> Records to use:

┄┄┄┄┄┄

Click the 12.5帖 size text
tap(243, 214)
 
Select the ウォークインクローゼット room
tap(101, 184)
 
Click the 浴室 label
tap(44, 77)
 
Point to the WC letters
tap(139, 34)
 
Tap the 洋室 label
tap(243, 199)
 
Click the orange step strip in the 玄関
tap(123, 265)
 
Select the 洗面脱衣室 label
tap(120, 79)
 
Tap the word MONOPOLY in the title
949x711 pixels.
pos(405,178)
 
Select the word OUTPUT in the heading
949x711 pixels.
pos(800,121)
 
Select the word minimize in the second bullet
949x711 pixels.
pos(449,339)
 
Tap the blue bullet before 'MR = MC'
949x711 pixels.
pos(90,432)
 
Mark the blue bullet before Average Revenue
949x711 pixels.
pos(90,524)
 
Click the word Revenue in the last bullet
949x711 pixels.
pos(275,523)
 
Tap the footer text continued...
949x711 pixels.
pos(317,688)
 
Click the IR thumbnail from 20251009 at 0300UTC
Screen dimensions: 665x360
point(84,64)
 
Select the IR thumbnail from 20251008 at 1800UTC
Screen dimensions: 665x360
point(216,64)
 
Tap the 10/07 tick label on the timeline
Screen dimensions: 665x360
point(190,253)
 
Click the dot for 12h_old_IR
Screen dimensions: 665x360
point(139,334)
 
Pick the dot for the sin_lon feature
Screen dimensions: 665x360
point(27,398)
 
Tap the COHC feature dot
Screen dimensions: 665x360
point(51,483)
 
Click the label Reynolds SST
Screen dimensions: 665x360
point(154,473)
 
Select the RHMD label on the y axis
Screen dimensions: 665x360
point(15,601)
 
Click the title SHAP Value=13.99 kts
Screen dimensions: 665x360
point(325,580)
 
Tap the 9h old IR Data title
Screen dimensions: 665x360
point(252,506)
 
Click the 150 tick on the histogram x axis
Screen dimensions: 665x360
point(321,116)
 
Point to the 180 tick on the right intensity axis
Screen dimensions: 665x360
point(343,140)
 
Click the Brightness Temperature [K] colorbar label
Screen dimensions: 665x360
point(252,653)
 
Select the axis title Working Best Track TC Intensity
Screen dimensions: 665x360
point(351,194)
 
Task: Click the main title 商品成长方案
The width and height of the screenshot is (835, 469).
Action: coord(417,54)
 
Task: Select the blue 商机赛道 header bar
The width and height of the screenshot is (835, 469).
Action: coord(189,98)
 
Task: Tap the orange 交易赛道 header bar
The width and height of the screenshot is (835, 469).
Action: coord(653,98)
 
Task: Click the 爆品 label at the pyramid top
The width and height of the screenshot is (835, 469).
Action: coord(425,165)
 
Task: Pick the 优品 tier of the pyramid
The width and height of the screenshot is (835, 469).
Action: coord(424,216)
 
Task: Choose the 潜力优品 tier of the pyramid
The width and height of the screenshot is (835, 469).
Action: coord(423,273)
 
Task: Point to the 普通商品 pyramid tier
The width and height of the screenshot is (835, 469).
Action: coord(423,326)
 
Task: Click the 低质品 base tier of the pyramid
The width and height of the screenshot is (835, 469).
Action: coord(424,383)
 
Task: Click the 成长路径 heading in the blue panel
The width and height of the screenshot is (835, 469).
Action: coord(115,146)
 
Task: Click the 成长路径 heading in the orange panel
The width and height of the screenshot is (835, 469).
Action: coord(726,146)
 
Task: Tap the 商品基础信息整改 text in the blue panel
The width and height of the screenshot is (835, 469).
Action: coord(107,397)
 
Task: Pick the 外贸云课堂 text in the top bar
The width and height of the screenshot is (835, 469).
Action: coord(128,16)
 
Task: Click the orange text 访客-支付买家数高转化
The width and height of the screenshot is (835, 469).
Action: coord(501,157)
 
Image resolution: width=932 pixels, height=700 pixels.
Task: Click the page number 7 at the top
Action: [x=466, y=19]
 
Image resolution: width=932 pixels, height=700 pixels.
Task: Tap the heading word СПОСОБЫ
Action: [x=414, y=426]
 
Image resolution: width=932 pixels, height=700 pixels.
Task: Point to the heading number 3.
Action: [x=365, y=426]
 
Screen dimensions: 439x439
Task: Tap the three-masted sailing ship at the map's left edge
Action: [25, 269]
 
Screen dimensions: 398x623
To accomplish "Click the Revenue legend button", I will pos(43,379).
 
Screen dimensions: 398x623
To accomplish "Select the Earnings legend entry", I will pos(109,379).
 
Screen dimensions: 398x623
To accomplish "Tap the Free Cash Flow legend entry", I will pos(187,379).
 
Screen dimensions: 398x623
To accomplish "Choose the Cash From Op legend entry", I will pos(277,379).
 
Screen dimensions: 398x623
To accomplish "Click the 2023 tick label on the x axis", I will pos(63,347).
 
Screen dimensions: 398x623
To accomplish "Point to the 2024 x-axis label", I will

┄┄┄┄┄┄

> Job: Rewrite all of the items above so that every "legend entry" becomes "legend item", leaving everything else as it is.

> Exercise response:
Click the 12.5帖 size text
tap(243, 214)
 
Select the ウォークインクローゼット room
tap(101, 184)
 
Click the 浴室 label
tap(44, 77)
 
Point to the WC letters
tap(139, 34)
 
Tap the 洋室 label
tap(243, 199)
 
Click the orange step strip in the 玄関
tap(123, 265)
 
Select the 洗面脱衣室 label
tap(120, 79)
 
Tap the word MONOPOLY in the title
949x711 pixels.
pos(405,178)
 
Select the word OUTPUT in the heading
949x711 pixels.
pos(800,121)
 
Select the word minimize in the second bullet
949x711 pixels.
pos(449,339)
 
Tap the blue bullet before 'MR = MC'
949x711 pixels.
pos(90,432)
 
Mark the blue bullet before Average Revenue
949x711 pixels.
pos(90,524)
 
Click the word Revenue in the last bullet
949x711 pixels.
pos(275,523)
 
Tap the footer text continued...
949x711 pixels.
pos(317,688)
 
Click the IR thumbnail from 20251009 at 0300UTC
Screen dimensions: 665x360
point(84,64)
 
Select the IR thumbnail from 20251008 at 1800UTC
Screen dimensions: 665x360
point(216,64)
 
Tap the 10/07 tick label on the timeline
Screen dimensions: 665x360
point(190,253)
 
Click the dot for 12h_old_IR
Screen dimensions: 665x360
point(139,334)
 
Pick the dot for the sin_lon feature
Screen dimensions: 665x360
point(27,398)
 
Tap the COHC feature dot
Screen dimensions: 665x360
point(51,483)
 
Click the label Reynolds SST
Screen dimensions: 665x360
point(154,473)
 
Select the RHMD label on the y axis
Screen dimensions: 665x360
point(15,601)
 
Click the title SHAP Value=13.99 kts
Screen dimensions: 665x360
point(325,580)
 
Tap the 9h old IR Data title
Screen dimensions: 665x360
point(252,506)
 
Click the 150 tick on the histogram x axis
Screen dimensions: 665x360
point(321,116)
 
Point to the 180 tick on the right intensity axis
Screen dimensions: 665x360
point(343,140)
 
Click the Brightness Temperature [K] colorbar label
Screen dimensions: 665x360
point(252,653)
 
Select the axis title Working Best Track TC Intensity
Screen dimensions: 665x360
point(351,194)
 
Task: Click the main title 商品成长方案
The width and height of the screenshot is (835, 469).
Action: coord(417,54)
 
Task: Select the blue 商机赛道 header bar
The width and height of the screenshot is (835, 469).
Action: coord(189,98)
 
Task: Tap the orange 交易赛道 header bar
The width and height of the screenshot is (835, 469).
Action: coord(653,98)
 
Task: Click the 爆品 label at the pyramid top
The width and height of the screenshot is (835, 469).
Action: coord(425,165)
 
Task: Pick the 优品 tier of the pyramid
The width and height of the screenshot is (835, 469).
Action: coord(424,216)
 
Task: Choose the 潜力优品 tier of the pyramid
The width and height of the screenshot is (835, 469).
Action: coord(423,273)
 
Task: Point to the 普通商品 pyramid tier
The width and height of the screenshot is (835, 469).
Action: coord(423,326)
 
Task: Click the 低质品 base tier of the pyramid
The width and height of the screenshot is (835, 469).
Action: coord(424,383)
 
Task: Click the 成长路径 heading in the blue panel
The width and height of the screenshot is (835, 469).
Action: coord(115,146)
 
Task: Click the 成长路径 heading in the orange panel
The width and height of the screenshot is (835, 469).
Action: coord(726,146)
 
Task: Tap the 商品基础信息整改 text in the blue panel
The width and height of the screenshot is (835, 469).
Action: coord(107,397)
 
Task: Pick the 外贸云课堂 text in the top bar
The width and height of the screenshot is (835, 469).
Action: coord(128,16)
 
Task: Click the orange text 访客-支付买家数高转化
The width and height of the screenshot is (835, 469).
Action: coord(501,157)
 
Image resolution: width=932 pixels, height=700 pixels.
Task: Click the page number 7 at the top
Action: [x=466, y=19]
 
Image resolution: width=932 pixels, height=700 pixels.
Task: Tap the heading word СПОСОБЫ
Action: [x=414, y=426]
 
Image resolution: width=932 pixels, height=700 pixels.
Task: Point to the heading number 3.
Action: [x=365, y=426]
 
Screen dimensions: 439x439
Task: Tap the three-masted sailing ship at the map's left edge
Action: [25, 269]
 
Screen dimensions: 398x623
To accomplish "Click the Revenue legend button", I will pos(43,379).
 
Screen dimensions: 398x623
To accomplish "Select the Earnings legend item", I will pos(109,379).
 
Screen dimensions: 398x623
To accomplish "Tap the Free Cash Flow legend item", I will pos(187,379).
 
Screen dimensions: 398x623
To accomplish "Choose the Cash From Op legend item", I will pos(277,379).
 
Screen dimensions: 398x623
To accomplish "Click the 2023 tick label on the x axis", I will pos(63,347).
 
Screen dimensions: 398x623
To accomplish "Point to the 2024 x-axis label", I will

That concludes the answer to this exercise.